To conclude all of this was to say that default spin count is actually 2000 and for that value it’ll spin for up to 240 times on my laptop. Why did I want to know that? Well, my hypothesis was that ‘streaky lock’ were a property of Windows scheduler, but if we spin waiting, we should realize almost immediately and grab the lock. The only problem with this theory was that even the default value should be high enough, after all our ‘lock window’ is just a few instructions (inc + whatever the fast path of vector push_back is doing). I gave it a try anyway, but it didn’t seem to matter.

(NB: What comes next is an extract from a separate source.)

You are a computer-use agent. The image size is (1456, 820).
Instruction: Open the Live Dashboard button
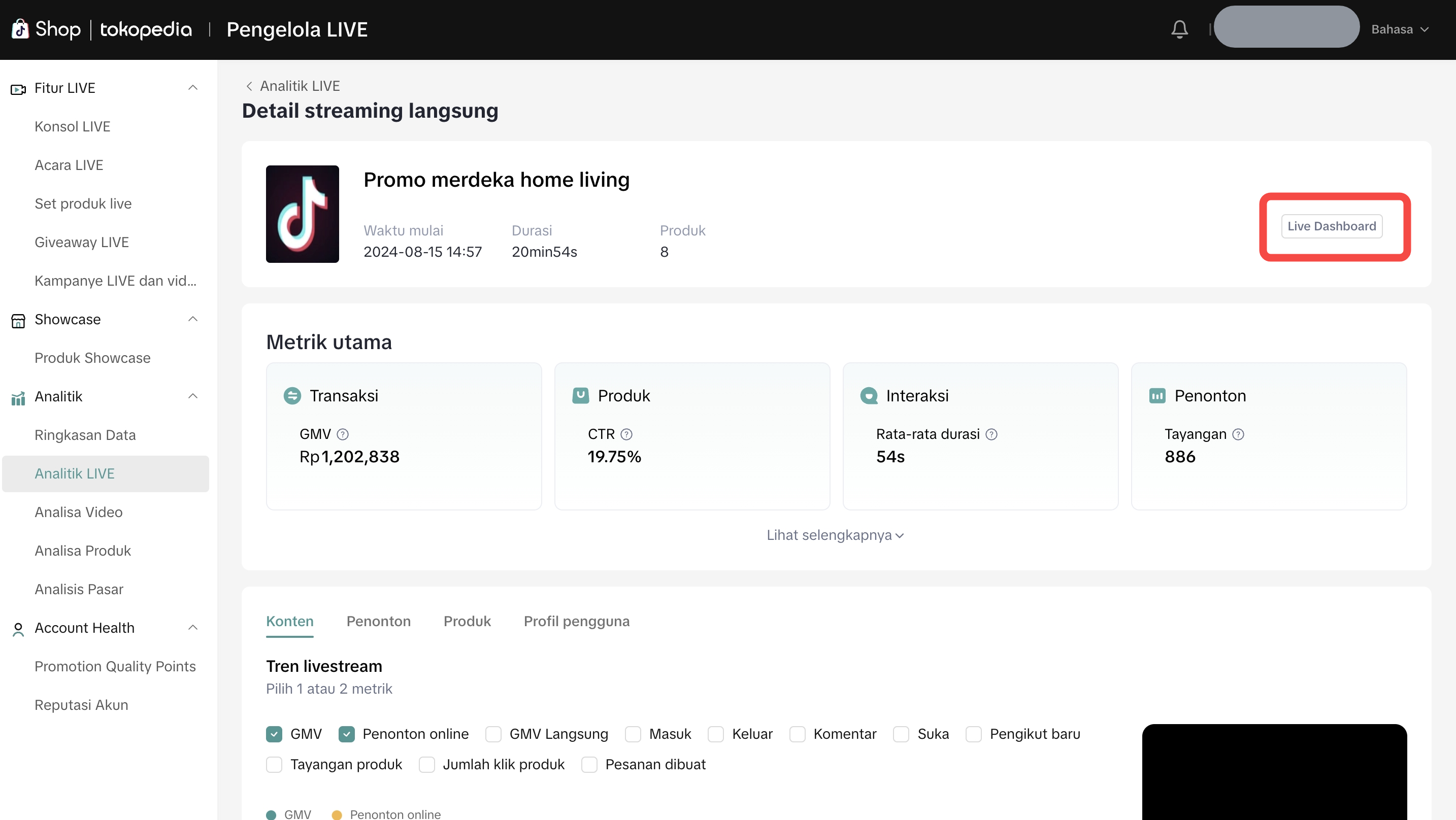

I tried going the other direction and only using 1 spin, so pretty much always putting the thread to sleep… and it definitely made the difference. It is now pretty much guaranteed that one thread will own the lock for the whole time (ie. 10,000 increments). It might not be that surprising, after all now the other thread needs to wake up and grab the lock. Still, it is a race between one thread leaving the CS, then re-entering it+grabbing again and another waking up in the ‘enter’ function already, you would think it would ‘win’ at least few times. Other platforms I tried do not show that pattern, even when they hit the system/put threads to sleep. Of course, this is a very contrived example, we are not doing anything else, just iterate/lock/increment. The thread that just released the lock, grabs it almost immediately after. There are 2 quite interesting wrinkles, though: - adding some actual work after releasing the lock doesn’t change this pattern, as long as it is short (sub 100 ticks on my machine), - as mentioned, other platforms do not behave this way Just for kicks, I added some busy work and was still observing similar results (up to a certain point, once it gets too long, we are back to ‘trading’ locks).
To be 100% honest, I still can’t exactly explain why Windows seems to behaving this way and why it is different than other platforms. It sounds highly improbable, but sometimes it seemed like thread A (lock owner) is just running faster. It would leave the CS, do the work, then re-grab the CS before the other thread is done with the work.